Monday 2 February 2015

The final month


It’s hard not to be quietly happy as I embark on my final month of a 17 year career. Adding to this inner glow is the fact it’s a short month being February, and even further multiplying the joy is the presence of two holidays. Since today is nearly done as I write this, that makes it only 17 working days left…. Sweet !

So how did it come to this, 17 years boiled down to the next 17 days ? I don’t really know myself and will take further time post FIRE to digest and understand it all. Anyway the point of this post is not to gloat, but to reflect a little on where my head is at right now… There are plenty of things to do since in our case, FIRE also involves an international relocation with two young kids. We are lucky to have family helping on the destination side and we already bought some bits and pieces (fridge, washing machine, car) so we can hit the ground running there. We are fortunate to have an empty house ready and waiting for us too! On the departure side it will be somewhat more chaotic, the main thing yet to be booked is the moving company, which is the key job for this week. There’s a long list of other admin tasks (closing bank accounts, credit cards, change of address, etc), but still plenty of time for these.

From a career perspective, I’m keen to end it well. It’s been a happy and successful path over the years so why not end on a good note too... How to do this ? I’m trying to close out loose ends, let go for all other issues to be handed over (doesn’t come naturally for me) and giving a good exit story so that people can understand my decision. This last part is one of the more difficult things. I’ve been reading the MMM forums about how to explain FIRE, whether to tell or not, etc. In our case, I really don’t see the need to go into FIRE voluntarily, but if someone asks me directly I also wouldn’t lie about it. Making things a little easier is the merging of FIRE with geographical relocation, so it’s easier to steer the conversation to the latter. The crux of our decision to move home is down to personal reasons - the desire to live near our extended family, and raise our kids as Australians. This is an easy story for most people to grasp, and it’s also the honest truth. Therefore I tend to leave it at that and not bother about the FIRE part. Sometimes people probe into it, e.g. what will you do there ? can you continue to work in the same field ? etc. I usually answer these honestly and move the conversation into other areas. Am I being evasive or trying to hide my wealth ? Maybe, I don’t know really. But in my experience talking about money matters / relative wealth with the majority of family and friends usually ends badly. I do worry it might leave the other person feeling jealous, that we are “different “ or somehow out of touch with real people. I don’t want to drive a wedge between us and others who might not have much prospect of FIRE, or even any concept that such a thing can be achieved without a winning lottery ticket.

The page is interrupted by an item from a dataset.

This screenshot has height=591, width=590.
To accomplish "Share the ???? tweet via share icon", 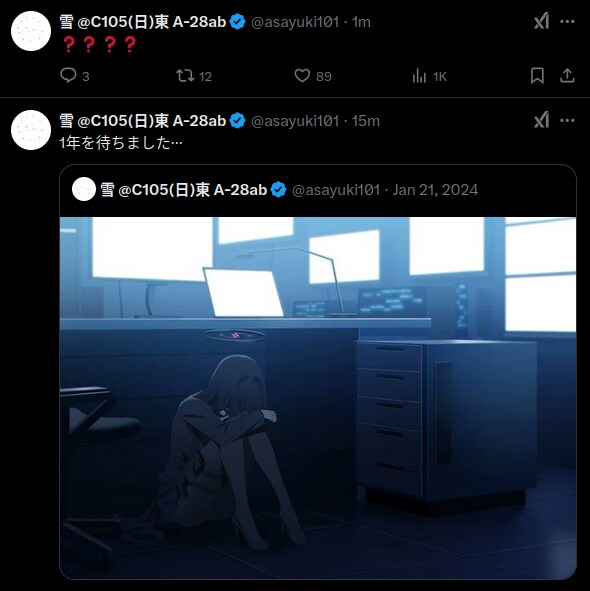I will (567, 76).
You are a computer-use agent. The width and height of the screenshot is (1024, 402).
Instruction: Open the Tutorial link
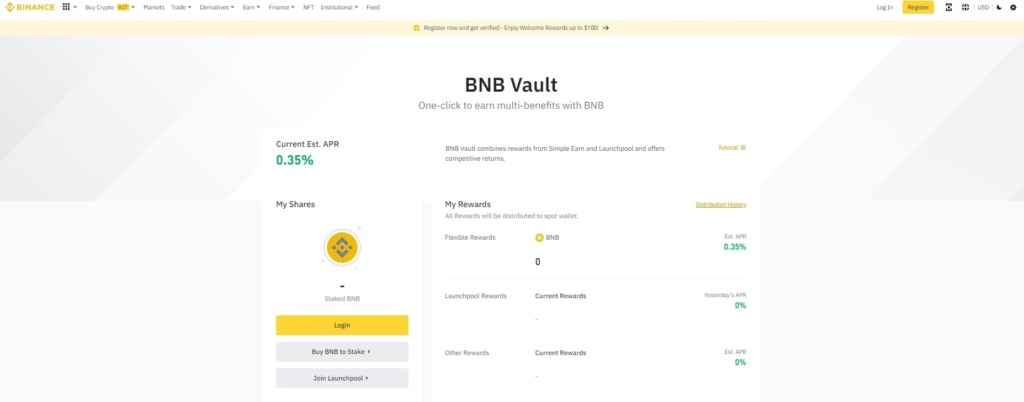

Anyway, in the interest of keeping this briefer than recent posts, it’s a very exciting time and I’m really looking forward to the coming months. I thought I’d be quite stressed by now about the move but it’s not the case and seems to be offset by the eager anticipation of FIRE and finally heading “home”. The end of “work” is not such a big issue. As explained in the Evolving Perspectives of FF post, for some years now I have been coming to the idea that I will continue to work after RE and phase my exit from the conventional career. It’s nice to be able to think about all the different possibilities, projects, hobbies etc on the horizon. And often I have to catch myself and remember to take it slow for the first 6 to 12 months. I got some good advice in the MMM forum along these lines, and to be open to things that come my way rather than trying to initiate/plan everything. I will try my best to follow this.